Exploiter les propriétés allélopathiques des plantes cultivées

Certaines espèces ou variétés cultivées ont la capacité d'affecter la germination, la levée et/ou la croissance de plantes voisines, via l'allélopathie, en libérant des composés chimiques inhibiteurs, soit durant leur cycle de croissance, soit durant la dégradation de leurs résidus (Rice, 1974). Différentes familles de substances chimiques peuvent être impliquées (Regnault-Roger, 2017 ; Binato et al., 2019). Dans le contexte actuel où, d'une part, les adventices peuvent fortement affecter le rendement et la qualité des récoltes et, d'autre part, les préoccupations écologiques, environnementales et de santé publique rendent nécessaire l'identification de stratégies de gestion réduisant le recours aux herbicides, accroître l'effort de sélection variétale pour utiliser ces propriétés allélopathiques des cultures ou des couverts (par exemple utilisés en interculture) pourrait s'avérer particulièrement intéressant.

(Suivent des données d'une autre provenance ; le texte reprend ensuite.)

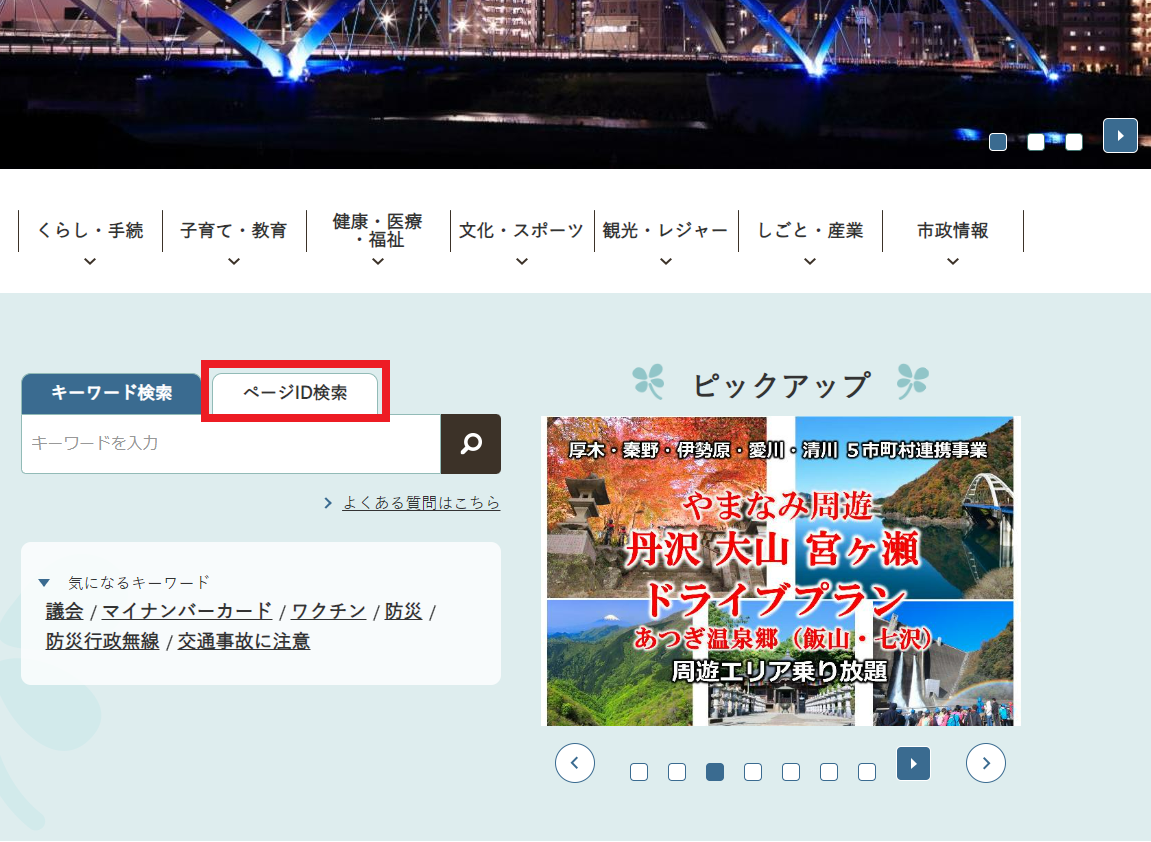
Task: Open the 市政情報 menu
Action: click(x=953, y=238)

Cela nécessite au préalable de s'assurer que l'allélopathie peut effectivement affecter les adventices au champ (voir photo page précédente).

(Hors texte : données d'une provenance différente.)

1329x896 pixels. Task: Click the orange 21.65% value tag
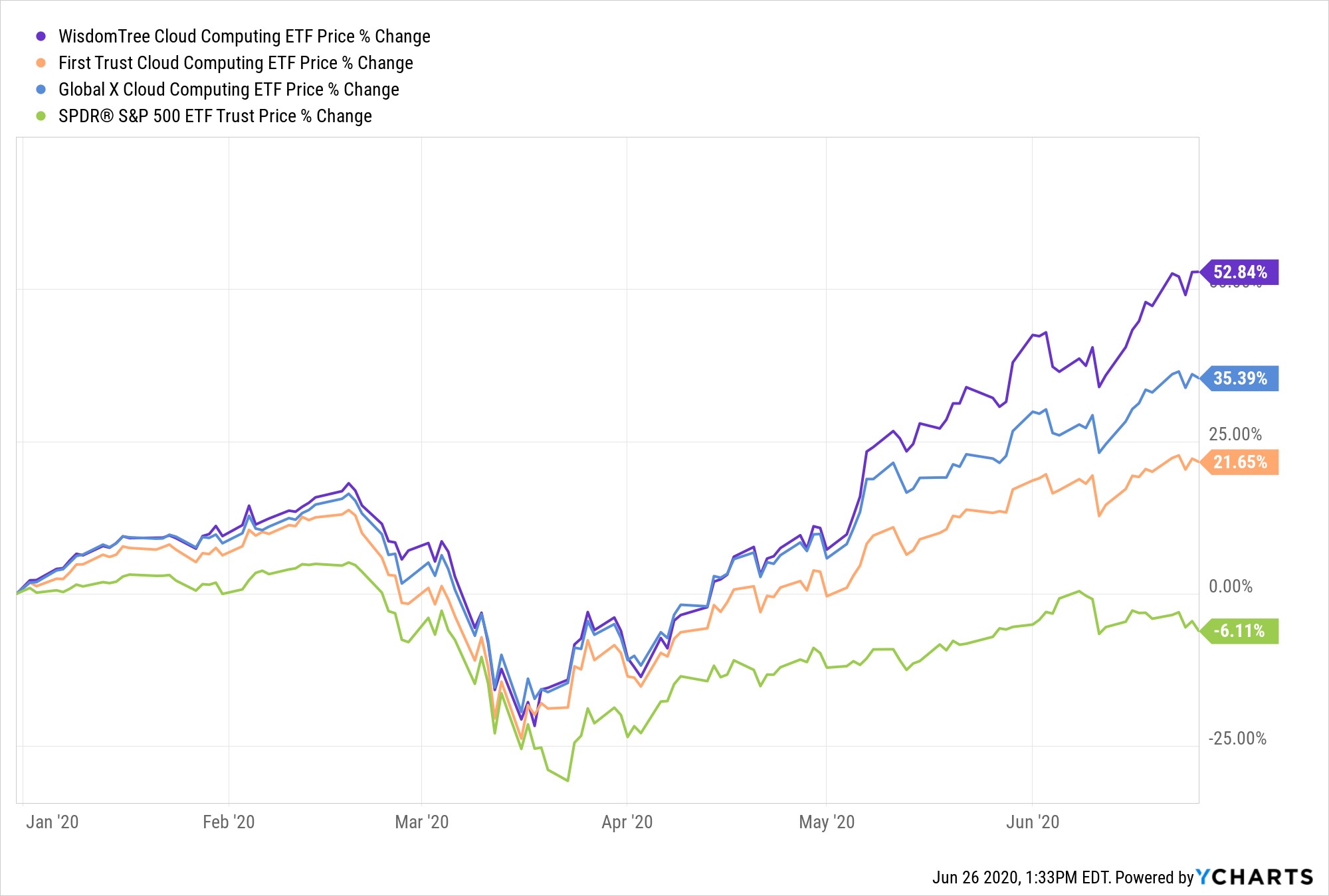(1240, 462)
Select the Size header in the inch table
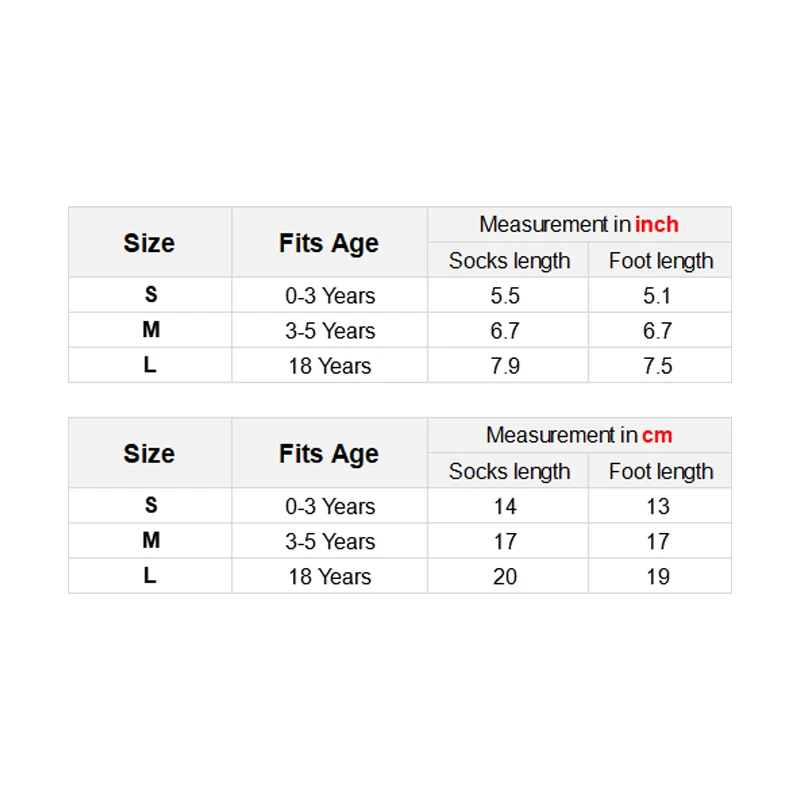This screenshot has height=800, width=800. point(149,243)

La difficulté de quantifier les effets de l'allélopathie au champ

Dans le cas de l'allélopathie par les plantes vivantes (objet de cet article), les effets de l'allélopathie par les plantes cultivées ont été démontrés en conditions de laboratoire. En revanche, les éléments de preuve au champ font défaut. En effet, en parcelles agricoles, les plantes cultivées peuvent, durant leur cycle, affecter la croissance des plantes adventices non seulement par allélopathie, mais aussi par compétition pour la lumière, l'eau et/ou les minéraux. Il s'avère que, pour que des effets allélopathiques soient décelables, une proximité (des racines) des plantes cultivées et des adventices est nécessaire, car les substances allélopathiques sont le plus souvent libérées au niveau des racines par exsudation. Une telle situation favorise aussi la compétition pour les ressources (Figure 1). Pour cette raison, les effets spécifiquement dus à l'allélopathie sont complexes à mesurer : ils se confondent avec ceux de la compétition, les deux phénomènes opérant simultanément. On ne sait donc pas aujourd'hui dans quelle mesure l'allélopathie est réellement à l'oeuvre au champ et intervient dans la régulation des adventices. La question de l'intérêt de développer la sélection variétale sur le caractère allélopathique reste entière.

Distinguer allélopathie et compétition

Une option pour isoler les effets dus à l'allélopathie et se prémunir des effets de la compétition est de comparer différentes variétés au sein d'une même espèce (par exemple, différentes variétés de blé tendre d'hiver). Ainsi, si plusieurs variétés sont choisies pour avoir des propriétés allélopathiques différentes (préalablement caractérisées en laboratoire), les effets de l'allélopathie pourront être attestés si deux conditions sont réunies :

- les différences de régulation des adventices observées entre variétés au champ sont corrélées aux différences de propriétés allélopathiques observées en laboratoire ;

- et ceci sans que ces différences de régulation ne soient corrélées avec l'aptitude à la compétition des variétés.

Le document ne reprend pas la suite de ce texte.